> _Reading text_:
_ _ _ _
Kurtzer: I did not cast doubt on Bush-Sharon accord
By Jerusalem Post staff and AP, THE JERUSALEM POST Mar. 24, 2005
www.jpost.com/servlet/Satellite?pagename=JPost/JPArticle/ShowFull&cid=1111634309571&p=1101615860782

US Ambassador to Israel Dan Kurtzer told Israel Radio's Shmuel Tal Friday
that the report of his statements about the status of the settlements in the
West Bank after disengagement in Yediot Ahronotwas "filled with errors." He
emphasized that he had not cast doubt on the understanding reached between
Prime Minister Ariel Sharon and US President George W. Bush. He said rather
that he was addressing the general policy of the United States towards the
future of the large settlement blocs.
Kurtzer talked with senior officials in the Prime Minister's Office on
Friday and clarified the statements that were quoted in his name in Yediot
Ahronot.

A press release from the US Embassy distributed on Friday explicitly
responded to the report, "The Yediot Aharonot article on Ambassador
Kurtzer's meeting with Foreign Ministry cadets on February 24th is so full
of errors and misrepresentations that ordinarily the Ambassador would not
comment.

However, given the media coverage this story has received, the Ambassador
wants to clarify what was said and what was not said to the junior officers'
training course.

The paper's claim that the Ambassador called into question the
understandings reached between President Bush and Prime Minister Sharon last
April 14th is false. The Ambassador said that all the major understandings,
including those relating to settlement blocs, were incorporated in a letter
from President Bush to Prime Minister Sharon on April 14, 2004. Any future
final status resolution must reflect the new realities on the ground,
especially the existing major Israeli population centers. Therefore, as the
President stated in his letter, it is unrealistic to expect that the outcome
of negotiations will be a full and complete return to the 1967 lines. This
remains the policy of the US Government.
_ _ _ _
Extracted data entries
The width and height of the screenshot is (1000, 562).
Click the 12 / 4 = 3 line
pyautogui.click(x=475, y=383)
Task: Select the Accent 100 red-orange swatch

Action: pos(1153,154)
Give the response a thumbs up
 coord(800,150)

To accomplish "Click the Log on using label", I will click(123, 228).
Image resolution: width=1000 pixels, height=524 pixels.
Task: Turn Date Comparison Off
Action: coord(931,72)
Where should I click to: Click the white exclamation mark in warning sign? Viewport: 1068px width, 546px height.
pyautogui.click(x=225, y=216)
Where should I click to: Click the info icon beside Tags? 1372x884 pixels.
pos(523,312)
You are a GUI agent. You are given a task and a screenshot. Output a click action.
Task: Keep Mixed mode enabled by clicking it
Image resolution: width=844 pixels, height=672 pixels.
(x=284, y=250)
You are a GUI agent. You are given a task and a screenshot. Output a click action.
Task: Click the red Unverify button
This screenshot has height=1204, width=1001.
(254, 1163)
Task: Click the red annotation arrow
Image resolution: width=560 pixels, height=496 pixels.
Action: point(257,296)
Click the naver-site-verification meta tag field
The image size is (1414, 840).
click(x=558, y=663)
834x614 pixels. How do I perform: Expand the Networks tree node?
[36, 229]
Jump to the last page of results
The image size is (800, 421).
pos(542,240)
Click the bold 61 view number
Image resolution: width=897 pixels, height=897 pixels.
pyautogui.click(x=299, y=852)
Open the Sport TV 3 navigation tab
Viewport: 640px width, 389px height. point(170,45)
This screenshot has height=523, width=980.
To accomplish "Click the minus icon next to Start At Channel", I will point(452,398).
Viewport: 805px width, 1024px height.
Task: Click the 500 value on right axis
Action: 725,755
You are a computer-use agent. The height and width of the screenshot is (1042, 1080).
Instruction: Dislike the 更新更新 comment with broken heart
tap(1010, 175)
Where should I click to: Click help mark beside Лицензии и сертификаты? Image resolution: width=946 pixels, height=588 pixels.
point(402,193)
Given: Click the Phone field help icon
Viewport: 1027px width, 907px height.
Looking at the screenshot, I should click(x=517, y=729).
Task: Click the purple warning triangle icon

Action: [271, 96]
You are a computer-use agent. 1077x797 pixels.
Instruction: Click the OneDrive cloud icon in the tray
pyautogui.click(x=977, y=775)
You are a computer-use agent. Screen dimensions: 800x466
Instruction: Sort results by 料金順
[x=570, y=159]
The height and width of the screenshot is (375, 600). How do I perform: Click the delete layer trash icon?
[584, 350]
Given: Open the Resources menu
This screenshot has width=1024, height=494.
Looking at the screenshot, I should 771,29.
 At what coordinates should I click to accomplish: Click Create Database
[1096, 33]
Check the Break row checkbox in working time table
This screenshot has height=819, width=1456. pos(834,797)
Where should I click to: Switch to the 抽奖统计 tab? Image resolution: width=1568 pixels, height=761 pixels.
_ _ _ _
> _Directives_:
a) Reproduce the part of the Kurtzer article between "Kurtzer talked with" and "training course.", inclusive.
b) Pick up the article on Ambassador Kurtzer's clarification and carry it on past its final sentence.

> _Replies_:
a)
Kurtzer talked with senior officials in the Prime Minister's Office on
Friday and clarified the statements that were quoted in his name in Yediot
Ahronot.

A press release from the US Embassy distributed on Friday explicitly
responded to the report, "The Yediot Aharonot article on Ambassador
Kurtzer's meeting with Foreign Ministry cadets on February 24th is so full
of errors and misrepresentations that ordinarily the Ambassador would not
comment.

However, given the media coverage this story has received, the Ambassador
wants to clarify what was said and what was not said to the junior officers'
training course.

b)
The paper's claim that the Ambassador predicted the collapse of the
Government of Israel following disengagement is false.
Earlier it was reported that Kurtzer had refuted reports from political
sources in Jerusalem that there was an understanding with the United States
about leaving blocs of settlements intact in the West Bank.

"In [Prime Minister] Ariel Sharon's office, they don't understand what we
are saying," Kurtzer reportedly said during the meeting with Foreign
Ministry cadets in Jerusalem, Army Radio reported. He also stressed that
after the implementation of the disengagement plan, the US would demand from
both Israel and the Palestinians to then return to implementing the road
map.
In a dig at Israeli diplomats, Kurtzer reportedly said, "They have a
tendency to return again and again to the same topics, and at the beginning
of every meeting they repeat the mantra - Jerusalem is the eternal capital
of Israel."

It was also reported Friday that Kurtzer has estimated that Sharon's
government would not survive until the end of its term and would fall after
disengagement.

Yediot Ahronot responded to accusations of wild inaccuracies in their
reporting saying that there was an official, professional Foreign Ministry
stenographer recording the Kurtzer-cadets meeting and that their quotes
exactly match the official protocol, Israel Radio reported.

Kurtzer is scheduled to speak with Sharon via telephone to personally
clarify his remarks and assure the prime minister of the US's continued
support.

In response to Kurtzer's statements prior to his clarification, Knesset
Member Arye Eldad (National Union) said on Friday, "The prime minister's
great fraud has been uncovered. Israel is not getting a thing in exchange
for the transfer, and this is the time to appoint an investigative committee
to determine the true motives of the disengagement plan."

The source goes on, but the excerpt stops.